Small ergonomic details can make a difference. For instance, swapping out doorknobs for levers will reduce the required wrist rotation to open doors around the house each day. Overhead storage cabinets, especially in the kitchen, should be replaced with drawers under the countertop; this places less of a challenge on one’s strength and ability to balance.
If you can take on a bigger change, redoing the layout will let you place the most frequently used areas, such as the master bedroom and bathroom, close together on the ground floor. Thus, fewer trips up and down the stairs will be necessary.

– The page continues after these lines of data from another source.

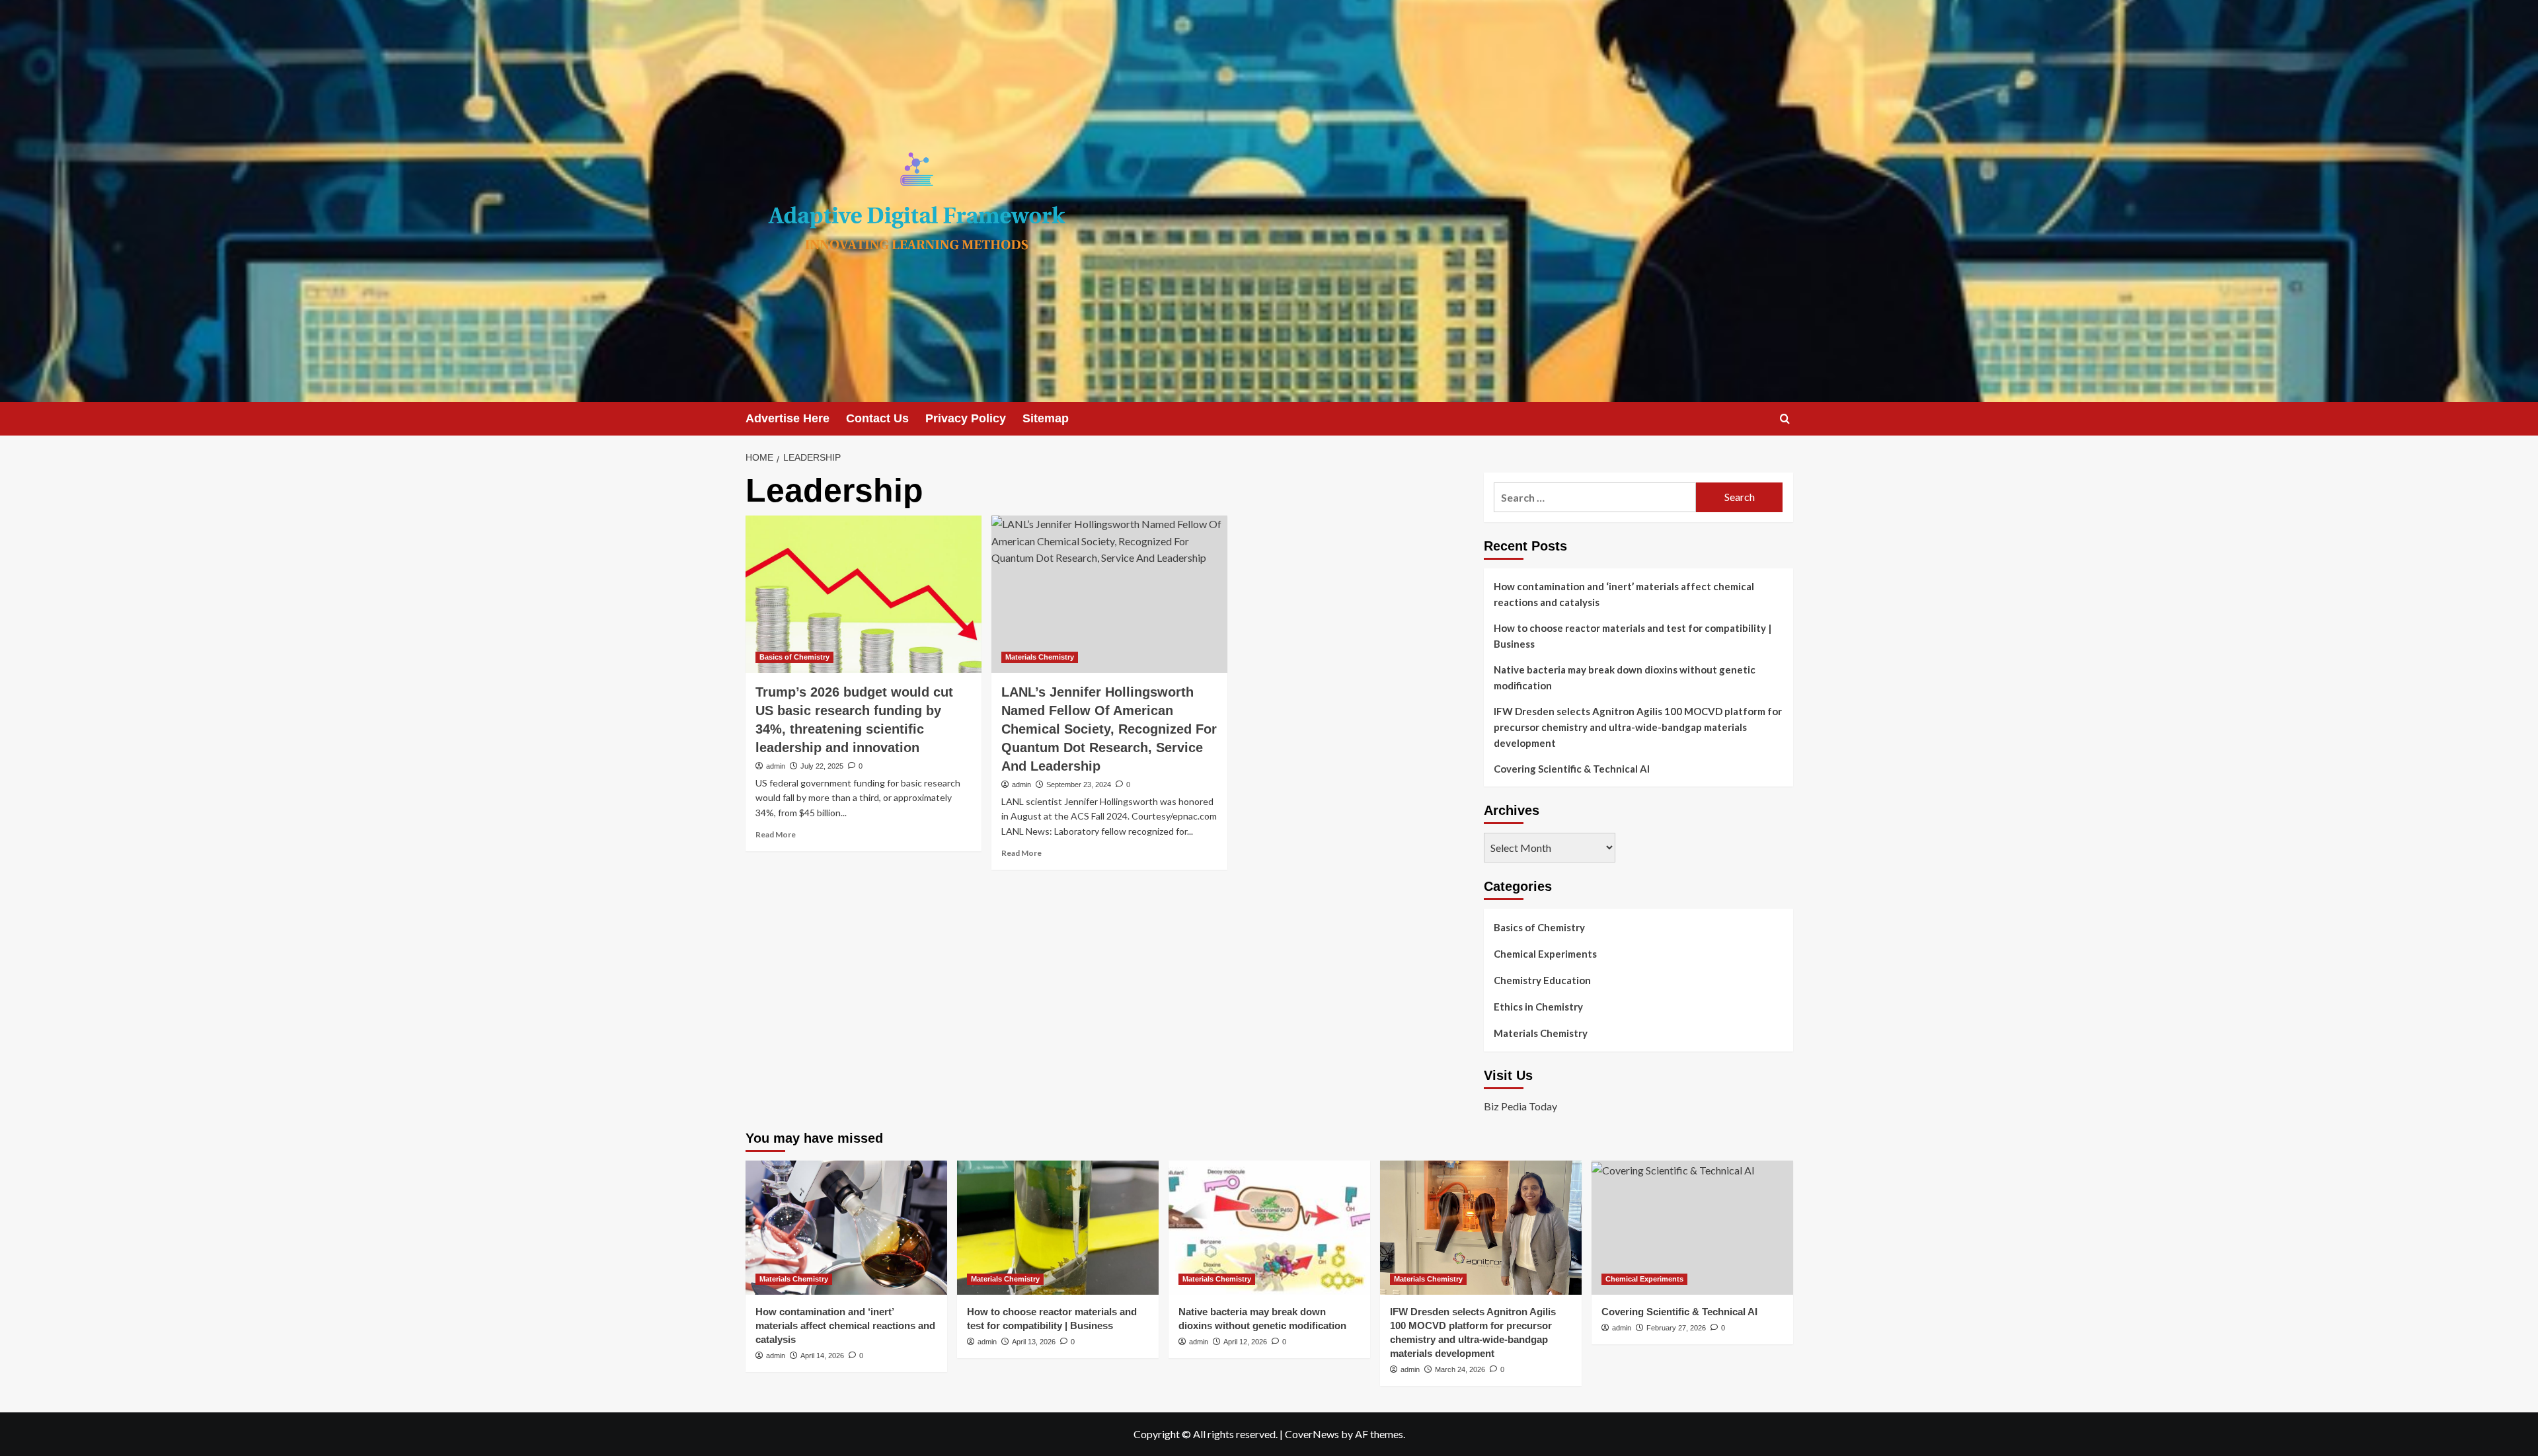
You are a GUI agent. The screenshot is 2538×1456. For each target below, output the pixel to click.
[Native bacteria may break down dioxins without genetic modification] (1269, 1228)
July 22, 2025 (821, 766)
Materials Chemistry (1039, 657)
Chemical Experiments (1545, 954)
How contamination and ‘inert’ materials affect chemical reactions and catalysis (1624, 594)
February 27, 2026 (1676, 1328)
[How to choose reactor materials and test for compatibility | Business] (1058, 1228)
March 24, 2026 (1460, 1369)
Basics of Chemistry (794, 657)
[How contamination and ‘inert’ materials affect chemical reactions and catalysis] (846, 1228)
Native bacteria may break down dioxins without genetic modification (1624, 677)
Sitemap (1045, 418)
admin (775, 766)
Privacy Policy (965, 418)
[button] (1785, 418)
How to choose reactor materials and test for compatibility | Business (1632, 636)
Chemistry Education (1542, 980)
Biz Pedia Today (1520, 1106)
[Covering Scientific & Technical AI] (1692, 1228)
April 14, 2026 (822, 1356)
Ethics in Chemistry (1538, 1007)
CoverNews (1312, 1434)
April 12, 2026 (1245, 1342)
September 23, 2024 (1078, 784)
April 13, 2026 (1034, 1342)
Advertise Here (787, 418)
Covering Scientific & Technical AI (1572, 769)
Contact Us (877, 418)
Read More (775, 834)
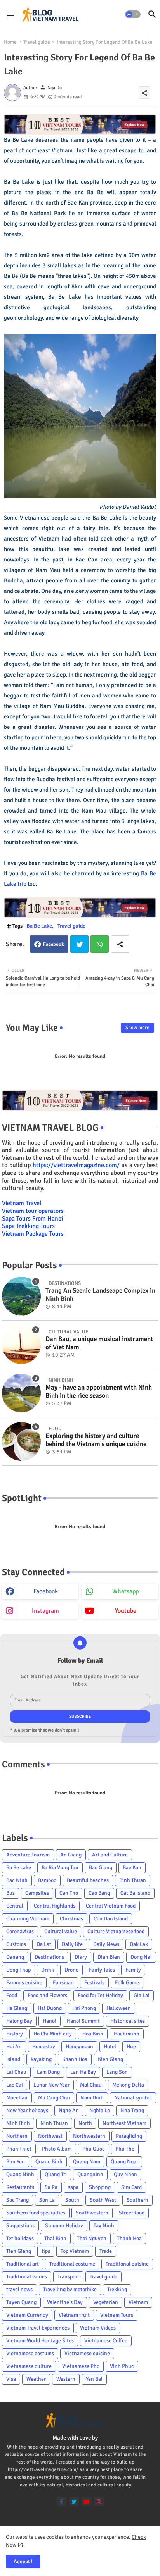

Making accessibility improvements
Even if we remain physically fit, the passage of time can diminish our sensory perception. Improving the lighting around the house can make it more pleasant right away, but more importantly, it provides assistance to your eyes in your golden years. Motion-sensitive lights are convenient and provide an inherent safety mechanism when you go around the house at night. Hooking up various appliances to a smart home network will let you save effort and reduce energy costs in regulating the house through controls located on your mobile phone. While you’re at it, get comfortable with using voice controls to have your digital assistant of choice carry out various functions for you—it may be just a convenience for now but essential in the future.
Aging in place is a sensible choice these days, and by making these changes around your home now, you’ll be well-prepared for the years ahead without having to dip into your retirement funds.